-- SOURCE DATA --
"""

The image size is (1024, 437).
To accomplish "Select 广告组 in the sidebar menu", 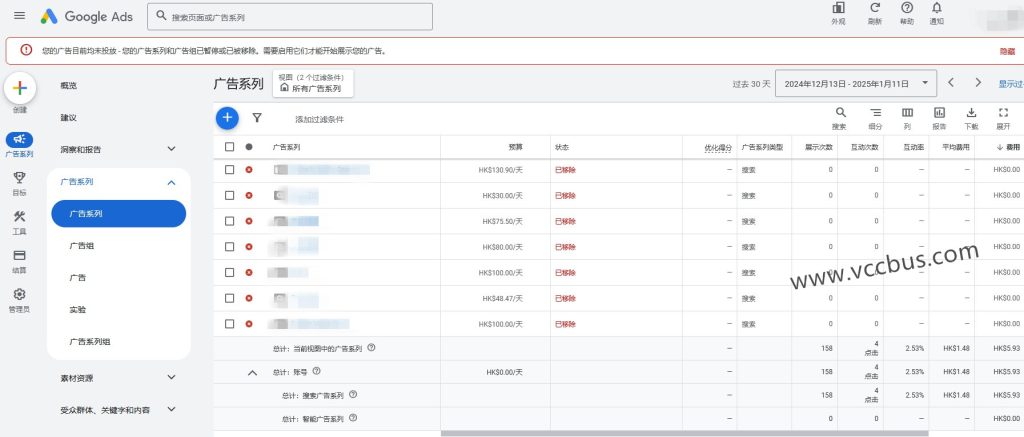I will coord(82,246).
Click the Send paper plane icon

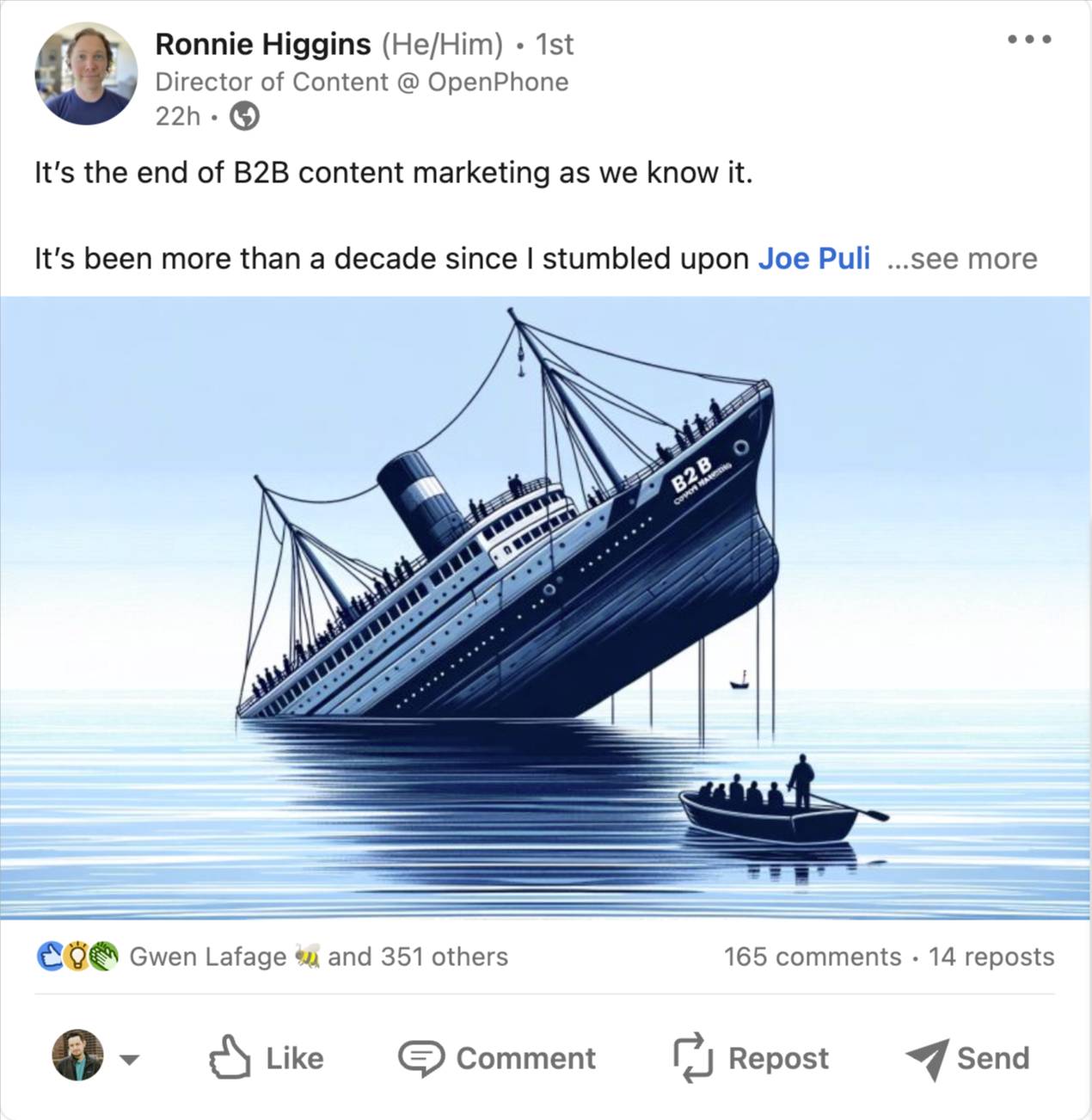point(927,1059)
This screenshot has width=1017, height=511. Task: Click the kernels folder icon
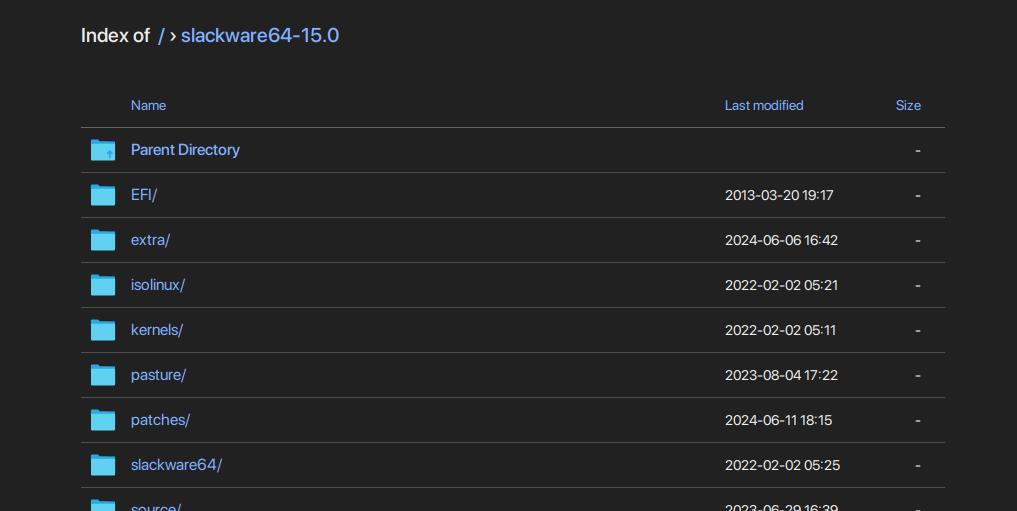tap(102, 329)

"""

From the line that contains "Click the Send paper plane icon" down to the last line of the entries above, copy every line exactly and leave out the pictures.

-- OUTPUT FOR THIS TASK --
Click the Send paper plane icon

point(927,1059)
This screenshot has width=1017, height=511. Task: Click the kernels folder icon
tap(102, 329)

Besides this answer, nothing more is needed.